Durante evento da indústria da construção, ao analisar a informalidade no país:

— Um flanelinha no Leblon ganha R$ 3 mil, R$ 4 mil por mês, o flanelinha, mas alguém que tá em Jucurutu no interior do meu estado (Rio Grande do Norte) tangendo animais, ganha R$ 200. É uma realidade completamente diferente, as pessoas têm que compreender isso para poder entender o país.

JAIR BOLSONARO

Em viagem ao Maranhão quando bebeu refrigerante rosa:

— Agora eu virei boiola igual maranhense, é isso? Olha o guaraná cor de rosa do Maranhão ai ó. Quem toma esse guaraná vira maranhense.

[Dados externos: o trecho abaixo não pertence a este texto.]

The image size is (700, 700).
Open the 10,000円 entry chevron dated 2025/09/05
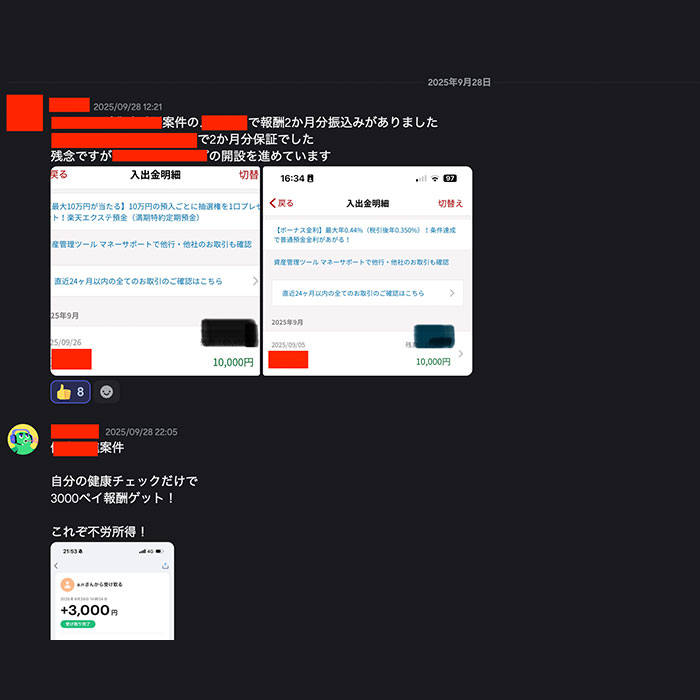(461, 354)
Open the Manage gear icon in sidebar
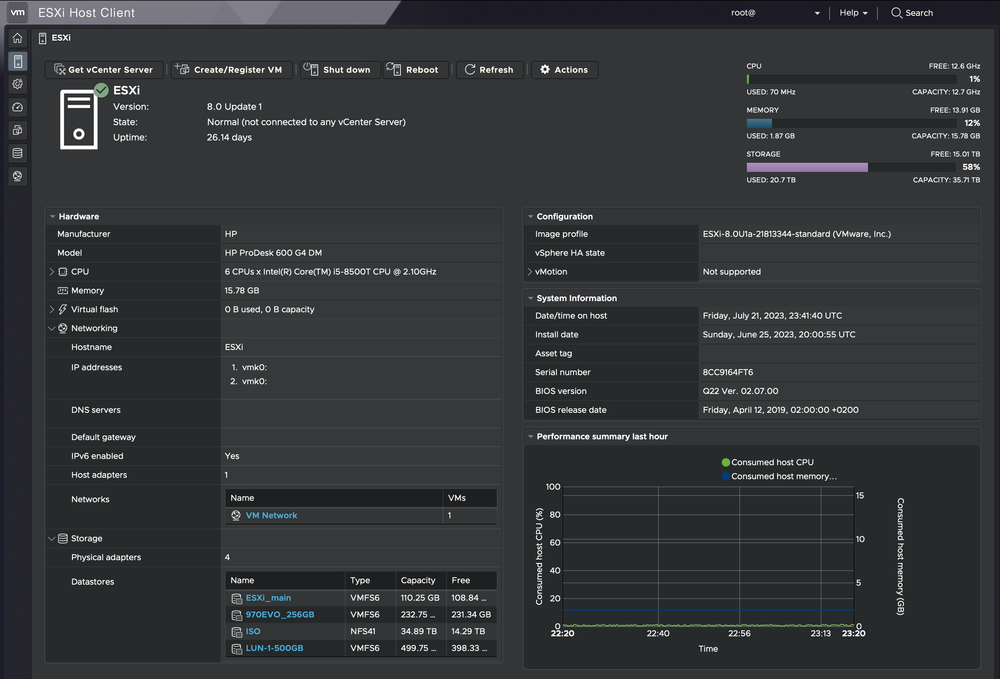Viewport: 1000px width, 679px height. pos(16,84)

No dia que o Brasil registrou 904 casos acumulados e 11 mortes:

— É só uma gripezinha.

Sobre a Covid quando o Brasil tinha 2.915 casos acumulados e 77 mortes:

— Brasileiro pula em esgoto e não acontece nada

Quando o Brasil já alcançava 40.616 casos acumulados e 2.584 mortes:

— Eu não sou coveiro.

Na época em que foram contabilizados 72.149 casos e 5.050 mortes:

— E daí, quer que eu faça o quê?

Na ocasião em que o Brasil já tinha 162.829 mortes por Covid:

— País de maricas.

PAULO GUEDES

Após ouvir do deputado Zeca Dirceu (PT-PR) que seria "tigrão" com os aposentados e "tchutchuca" com privilegiados em reunião da CCJ da Câmara dos Deputados:

— Tchutchuca é a mãe, é a vó.

Em evento com empresários em Fortaleza (CE), após Bolsonaro fazer um comentário ofensivo contra a primeira-dama francesa, mulher do presidente Emmanuel Macron.

— É feia mesmo.

Em discurso no Fórum Econômico Mundial em Davos:

— As pessoas destroem o ambiente para comer, e essas pessoas podem ter outras preocupações que diferem daquelas das pessoas que já destruíram o ambiente para comer.

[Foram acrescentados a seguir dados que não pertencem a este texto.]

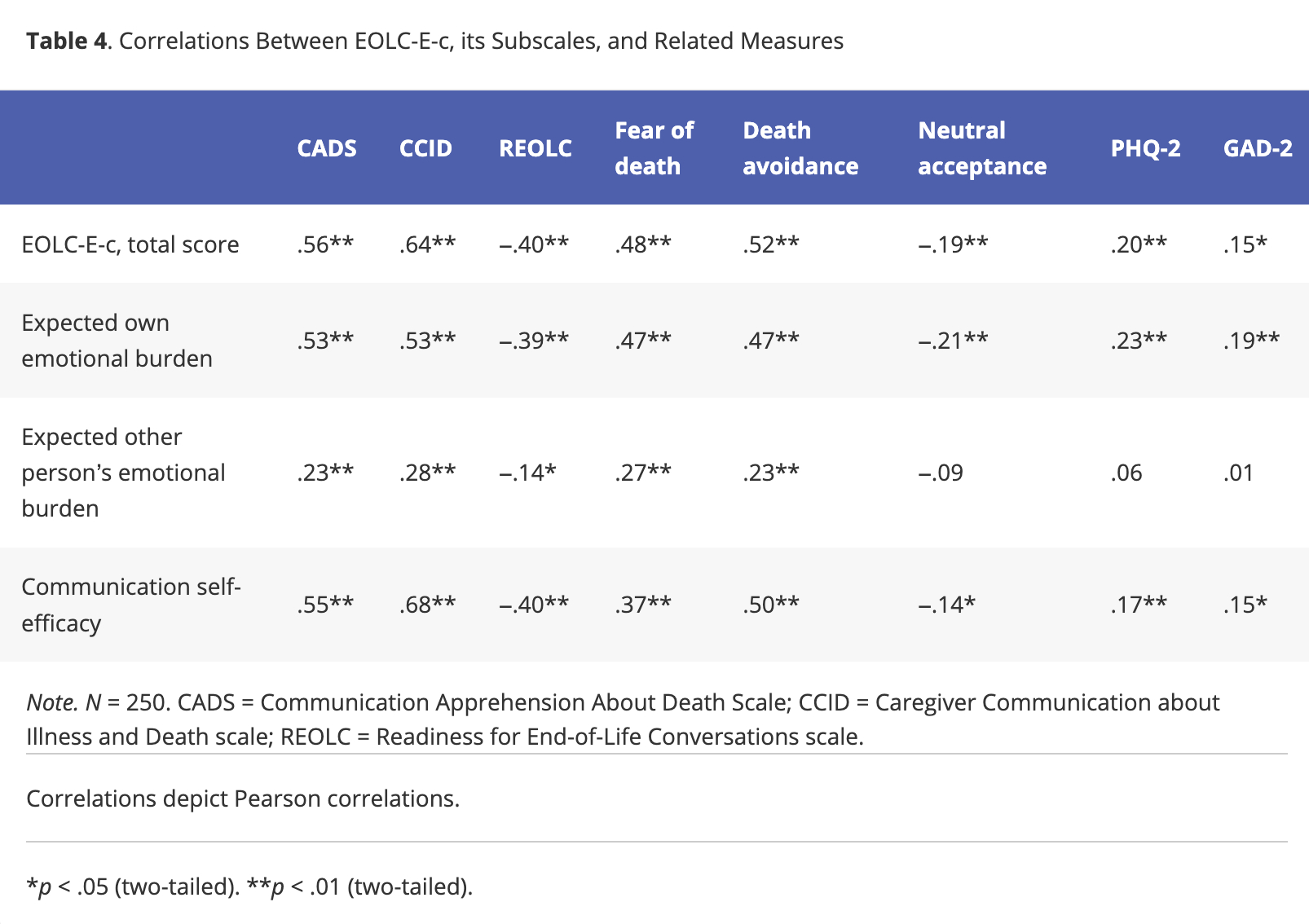Click the .64** value in total score row
Viewport: 1309px width, 924px height.
427,244
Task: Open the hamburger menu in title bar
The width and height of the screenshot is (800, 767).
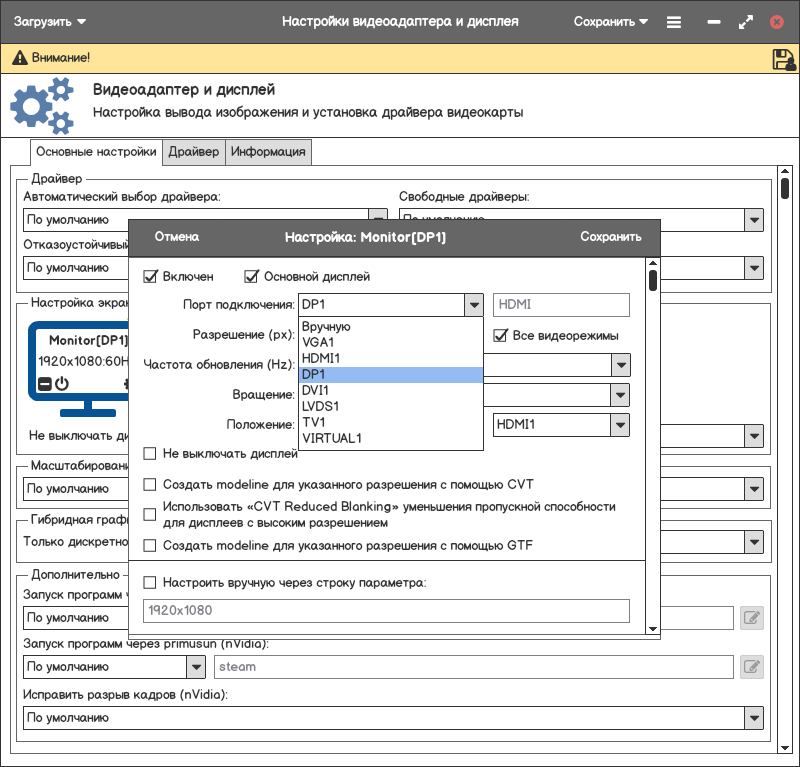Action: (x=674, y=22)
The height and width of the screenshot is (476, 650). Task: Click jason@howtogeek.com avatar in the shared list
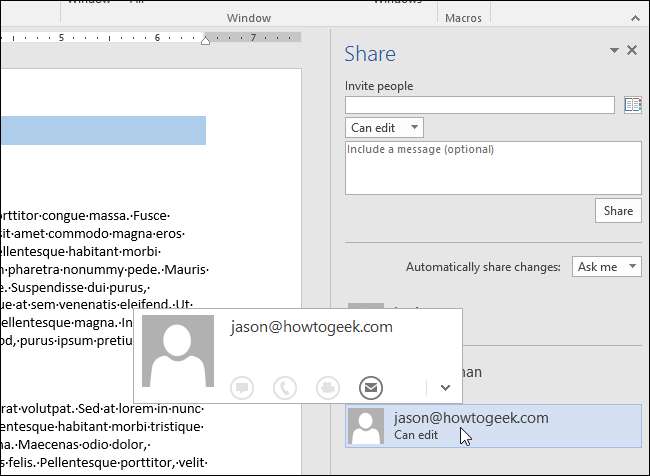(x=366, y=426)
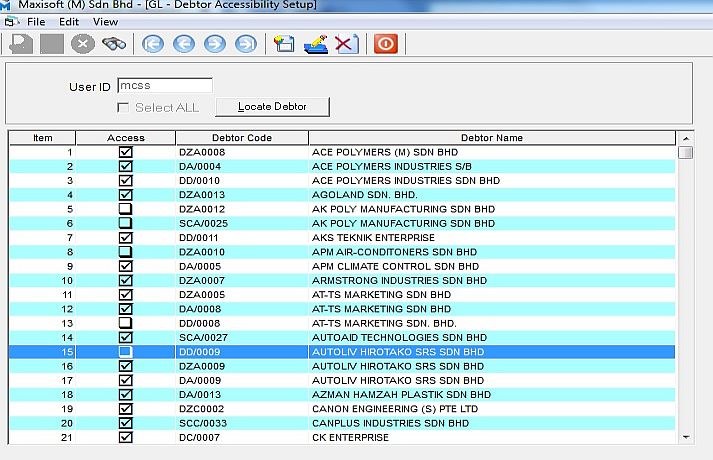Click the delete record icon
This screenshot has height=460, width=713.
(346, 44)
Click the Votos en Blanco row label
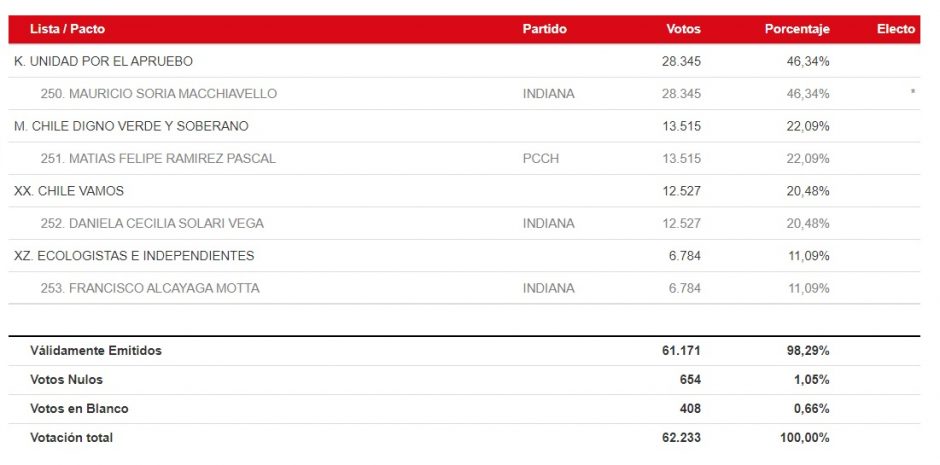Image resolution: width=940 pixels, height=465 pixels. click(79, 409)

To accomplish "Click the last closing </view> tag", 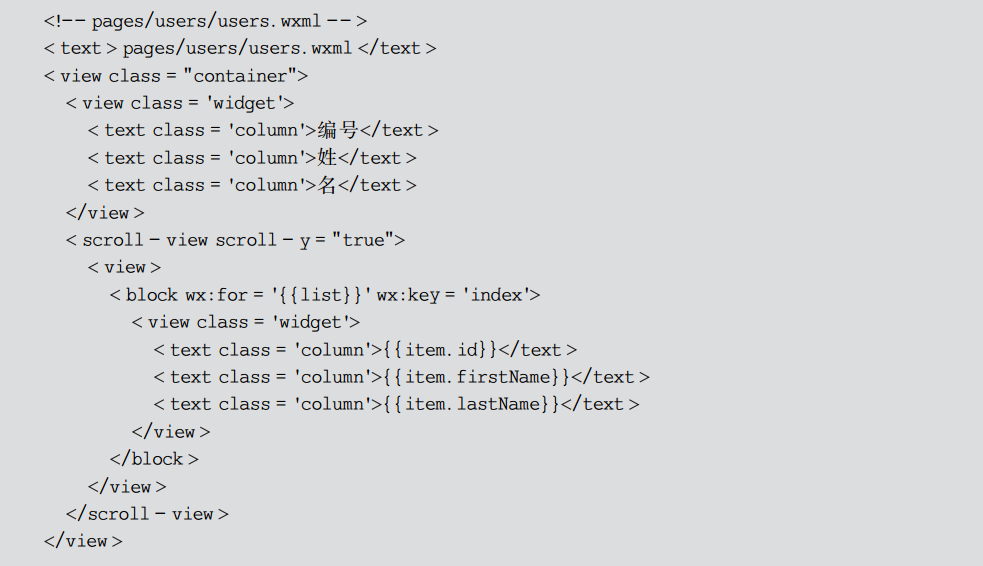I will tap(82, 541).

Em palestra na Fundação Getulio Vargas (FGV):

— O funcionalismo teve aumento de 50% acima da inflação, além de ter estabilidade na carreira e aposentadoria generosa. O hospedeiro está morrendo, o cara virou um parasita.

No Seminário de Abertura do Ano Legislativo da Revista Voto, após o dólar atingir R$ 4,35:

— Não tem negócio de câmbio a R$ 1,80. Vamos importar menos, fazer substituição de importações, turismo. (Era) todo mundo indo para a Disneylândia, empregada doméstica indo para a Disneylândia, uma festa danada.

Em vídeo de reunião ministerial tornado público pelo ministro Celso de Mello, do STF:

— Nós vamos ganhar dinheiro usando recursos públicos pra salvar grandes companhias. Agora, nós vamos perder dinheiro salvando empresas pequenininhas.

— Nós já botamos a granada no bolso do inimigo. Dois anos sem aumento de salário (dos servidores). Era a terceira torre que nós pedimos pra derrubar. Nós vamos derrubar agora, também. Isso vai nos dar tranquilidade de ir até o final. Não tem jeito de fazer um impeachment se a gente tiver com as contas arrumadas, tudo em dia. Acabou! Não tem jeito. Não tem jeito.

Em reunião com empresários sobre a prorrogação do auxílio emergencial:

— Se falarmos que vai ter mais três meses, mais três meses, mais três meses, aí ninguém trabalha. Ninguém sai de casa e o isolamento vai ser de oito anos porque a vida está boa, está tudo tranquilo. E aí vamos morrer de fome do outro lado. É o meu pavor, a prateleira vazia.

Em reunião do Conselho de Saúde Suplementar, sem saber que estava sendo gravado:

— O chinês inventou o vírus e a vacina dele é menos efetiva que a do americano. O americano tem cem anos de investimento em pesquisa. Então os caras falam: 'qual o vírus? É esse? tá bom'. Decodifica, tá aqui a vacina da Pfizer. É melhor do que as outras.

— Houve excessos no Fies. É verídico. O porteiro do meu prédio um dia me falou: 'Doutor Paulo, meu filho fez vestibular para uma faculdade privada, e olha a carta que recebi'. A carta dizia 'parabéns, o senhor foi aprovado com média...' e tinha um espaço. Era uma carta padronizada. E no espaço a média zero. Então claramente houve excessos.

DAMARES ALVES

Em vídeo em que comemorava sua posse na pasta:

— Atenção, atenção: é uma nova era no Brasil! Menino veste azul, e menina veste rosa.